Activity ->
Copy out exactly the lines below that run from the one holding "Dismiss [button] (87, 6)" to the one holding "Friends Network – New Platform (41, 2369)", keeping both of those lines and no others.

[Collected data entries]
▼▼▼

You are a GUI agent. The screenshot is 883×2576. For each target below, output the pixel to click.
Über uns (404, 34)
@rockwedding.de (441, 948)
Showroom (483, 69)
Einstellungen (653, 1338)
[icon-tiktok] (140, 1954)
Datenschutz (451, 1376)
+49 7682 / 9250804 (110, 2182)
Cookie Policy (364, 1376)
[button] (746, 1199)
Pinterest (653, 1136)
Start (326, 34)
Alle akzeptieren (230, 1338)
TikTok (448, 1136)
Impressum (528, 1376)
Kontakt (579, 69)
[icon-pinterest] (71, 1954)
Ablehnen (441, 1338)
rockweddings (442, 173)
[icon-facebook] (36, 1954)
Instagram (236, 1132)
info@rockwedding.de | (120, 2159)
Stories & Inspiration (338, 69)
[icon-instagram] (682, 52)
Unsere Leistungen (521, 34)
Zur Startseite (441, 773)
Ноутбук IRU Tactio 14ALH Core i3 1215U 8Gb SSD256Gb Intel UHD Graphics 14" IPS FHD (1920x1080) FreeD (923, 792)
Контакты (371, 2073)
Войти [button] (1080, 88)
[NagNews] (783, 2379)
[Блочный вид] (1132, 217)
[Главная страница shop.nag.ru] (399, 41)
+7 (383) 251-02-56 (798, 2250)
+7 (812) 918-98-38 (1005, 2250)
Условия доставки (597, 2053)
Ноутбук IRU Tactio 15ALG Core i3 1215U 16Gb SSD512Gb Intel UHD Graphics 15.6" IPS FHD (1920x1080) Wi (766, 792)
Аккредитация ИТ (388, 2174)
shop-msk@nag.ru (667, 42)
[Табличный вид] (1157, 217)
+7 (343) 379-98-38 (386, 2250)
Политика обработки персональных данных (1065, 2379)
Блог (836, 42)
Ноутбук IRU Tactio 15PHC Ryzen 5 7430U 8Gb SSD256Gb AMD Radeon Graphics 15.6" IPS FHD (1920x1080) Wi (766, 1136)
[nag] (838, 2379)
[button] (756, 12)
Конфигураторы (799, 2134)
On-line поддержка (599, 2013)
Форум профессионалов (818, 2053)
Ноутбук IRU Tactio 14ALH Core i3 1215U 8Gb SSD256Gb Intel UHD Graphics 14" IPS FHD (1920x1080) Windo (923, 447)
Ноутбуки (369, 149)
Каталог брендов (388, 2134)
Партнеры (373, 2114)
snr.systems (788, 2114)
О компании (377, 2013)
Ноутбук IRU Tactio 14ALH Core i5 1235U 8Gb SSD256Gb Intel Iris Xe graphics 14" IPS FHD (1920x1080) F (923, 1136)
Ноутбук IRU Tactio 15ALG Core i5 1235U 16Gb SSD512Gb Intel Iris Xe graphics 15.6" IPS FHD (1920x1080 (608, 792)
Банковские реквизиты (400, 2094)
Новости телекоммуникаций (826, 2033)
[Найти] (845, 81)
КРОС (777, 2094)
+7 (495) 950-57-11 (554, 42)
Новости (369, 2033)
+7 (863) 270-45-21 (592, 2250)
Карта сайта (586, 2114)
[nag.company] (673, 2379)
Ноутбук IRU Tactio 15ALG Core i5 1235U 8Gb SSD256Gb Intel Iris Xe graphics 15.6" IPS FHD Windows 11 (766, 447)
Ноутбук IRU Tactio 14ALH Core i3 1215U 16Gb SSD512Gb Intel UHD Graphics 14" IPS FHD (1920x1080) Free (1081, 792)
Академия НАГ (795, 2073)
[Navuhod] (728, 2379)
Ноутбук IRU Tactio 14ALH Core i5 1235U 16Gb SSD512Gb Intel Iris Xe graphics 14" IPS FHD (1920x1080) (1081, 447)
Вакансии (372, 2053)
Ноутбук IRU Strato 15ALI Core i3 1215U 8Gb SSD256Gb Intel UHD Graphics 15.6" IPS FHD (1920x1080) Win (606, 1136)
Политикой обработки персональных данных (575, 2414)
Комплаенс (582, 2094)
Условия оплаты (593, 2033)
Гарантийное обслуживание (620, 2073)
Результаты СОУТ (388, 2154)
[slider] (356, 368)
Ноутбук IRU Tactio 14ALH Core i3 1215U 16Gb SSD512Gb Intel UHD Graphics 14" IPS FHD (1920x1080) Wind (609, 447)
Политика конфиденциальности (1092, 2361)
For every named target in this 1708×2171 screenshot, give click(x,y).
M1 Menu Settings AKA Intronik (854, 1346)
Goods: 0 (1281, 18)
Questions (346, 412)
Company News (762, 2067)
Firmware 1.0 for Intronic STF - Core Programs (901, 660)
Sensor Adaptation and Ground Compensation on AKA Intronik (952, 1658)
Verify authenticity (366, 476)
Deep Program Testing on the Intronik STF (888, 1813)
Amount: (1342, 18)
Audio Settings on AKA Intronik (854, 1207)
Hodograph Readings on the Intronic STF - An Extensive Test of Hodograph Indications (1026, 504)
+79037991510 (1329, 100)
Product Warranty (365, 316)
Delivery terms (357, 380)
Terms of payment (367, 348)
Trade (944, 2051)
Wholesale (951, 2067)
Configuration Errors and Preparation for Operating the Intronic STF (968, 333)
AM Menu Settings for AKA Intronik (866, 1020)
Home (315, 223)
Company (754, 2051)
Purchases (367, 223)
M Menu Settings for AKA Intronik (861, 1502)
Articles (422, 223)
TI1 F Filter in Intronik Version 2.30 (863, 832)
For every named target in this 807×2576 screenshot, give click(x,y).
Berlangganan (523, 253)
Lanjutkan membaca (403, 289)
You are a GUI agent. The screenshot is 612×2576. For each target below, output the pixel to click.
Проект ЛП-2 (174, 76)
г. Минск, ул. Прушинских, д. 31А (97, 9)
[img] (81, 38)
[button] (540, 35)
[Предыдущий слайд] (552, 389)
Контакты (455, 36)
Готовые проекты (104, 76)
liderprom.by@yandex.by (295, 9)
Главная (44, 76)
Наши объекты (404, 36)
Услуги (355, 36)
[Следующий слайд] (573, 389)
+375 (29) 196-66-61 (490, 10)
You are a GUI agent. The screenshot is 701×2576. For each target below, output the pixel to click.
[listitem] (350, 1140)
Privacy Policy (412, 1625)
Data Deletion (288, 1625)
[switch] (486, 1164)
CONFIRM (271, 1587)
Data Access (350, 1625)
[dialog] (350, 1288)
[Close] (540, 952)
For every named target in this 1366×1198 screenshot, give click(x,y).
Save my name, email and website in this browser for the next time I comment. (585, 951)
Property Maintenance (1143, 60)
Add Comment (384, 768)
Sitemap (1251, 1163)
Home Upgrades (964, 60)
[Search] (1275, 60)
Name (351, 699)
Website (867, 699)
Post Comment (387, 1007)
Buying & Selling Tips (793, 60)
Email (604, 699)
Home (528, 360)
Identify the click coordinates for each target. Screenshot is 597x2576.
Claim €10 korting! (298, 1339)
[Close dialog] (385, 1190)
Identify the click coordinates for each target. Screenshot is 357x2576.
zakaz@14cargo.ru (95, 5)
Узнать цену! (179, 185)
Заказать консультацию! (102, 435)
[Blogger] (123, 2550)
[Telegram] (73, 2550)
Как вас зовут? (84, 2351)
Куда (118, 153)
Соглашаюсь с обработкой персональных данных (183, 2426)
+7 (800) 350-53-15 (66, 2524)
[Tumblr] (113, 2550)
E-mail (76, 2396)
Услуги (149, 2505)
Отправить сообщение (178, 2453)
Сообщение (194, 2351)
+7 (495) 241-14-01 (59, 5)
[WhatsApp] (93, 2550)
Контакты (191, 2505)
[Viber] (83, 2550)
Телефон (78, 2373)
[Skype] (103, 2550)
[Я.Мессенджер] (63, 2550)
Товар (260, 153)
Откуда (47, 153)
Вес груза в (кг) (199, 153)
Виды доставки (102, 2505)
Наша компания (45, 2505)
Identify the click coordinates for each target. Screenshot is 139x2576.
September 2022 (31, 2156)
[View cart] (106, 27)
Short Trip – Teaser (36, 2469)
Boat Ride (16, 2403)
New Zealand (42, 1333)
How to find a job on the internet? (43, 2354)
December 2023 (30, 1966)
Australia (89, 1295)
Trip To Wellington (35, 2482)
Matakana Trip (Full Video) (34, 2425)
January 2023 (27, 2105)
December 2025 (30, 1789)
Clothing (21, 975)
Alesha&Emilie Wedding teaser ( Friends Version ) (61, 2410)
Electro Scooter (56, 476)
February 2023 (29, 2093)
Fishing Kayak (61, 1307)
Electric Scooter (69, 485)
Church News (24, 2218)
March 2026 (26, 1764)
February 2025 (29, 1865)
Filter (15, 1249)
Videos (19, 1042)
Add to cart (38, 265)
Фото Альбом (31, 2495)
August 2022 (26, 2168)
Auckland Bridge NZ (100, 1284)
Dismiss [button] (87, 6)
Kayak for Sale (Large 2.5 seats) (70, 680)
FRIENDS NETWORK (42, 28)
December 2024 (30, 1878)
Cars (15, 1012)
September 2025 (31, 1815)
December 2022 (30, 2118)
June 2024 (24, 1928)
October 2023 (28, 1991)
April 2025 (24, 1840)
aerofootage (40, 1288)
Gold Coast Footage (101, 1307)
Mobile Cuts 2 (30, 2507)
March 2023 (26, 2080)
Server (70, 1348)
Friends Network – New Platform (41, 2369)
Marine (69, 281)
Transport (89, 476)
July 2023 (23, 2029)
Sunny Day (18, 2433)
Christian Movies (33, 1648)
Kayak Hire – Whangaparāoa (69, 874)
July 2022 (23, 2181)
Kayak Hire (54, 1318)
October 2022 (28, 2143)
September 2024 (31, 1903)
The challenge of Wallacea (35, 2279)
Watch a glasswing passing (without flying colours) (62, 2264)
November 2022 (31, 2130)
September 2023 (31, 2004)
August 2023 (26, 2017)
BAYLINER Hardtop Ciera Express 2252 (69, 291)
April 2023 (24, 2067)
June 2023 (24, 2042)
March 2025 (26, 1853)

▲▲▲

Exercise response ->
Dismiss [button] (87, 6)
Kayak for Sale (Large 2.5 seats) (70, 680)
FRIENDS NETWORK (42, 28)
December 2024 (30, 1878)
Cars (15, 1012)
September 2025 (31, 1815)
December 2022 (30, 2118)
June 2024 (24, 1928)
October 2023 (28, 1991)
April 2025 (24, 1840)
aerofootage (40, 1288)
Gold Coast Footage (101, 1307)
Mobile Cuts 2 (30, 2507)
March 2023 (26, 2080)
Server (70, 1348)
Friends Network – New Platform (41, 2369)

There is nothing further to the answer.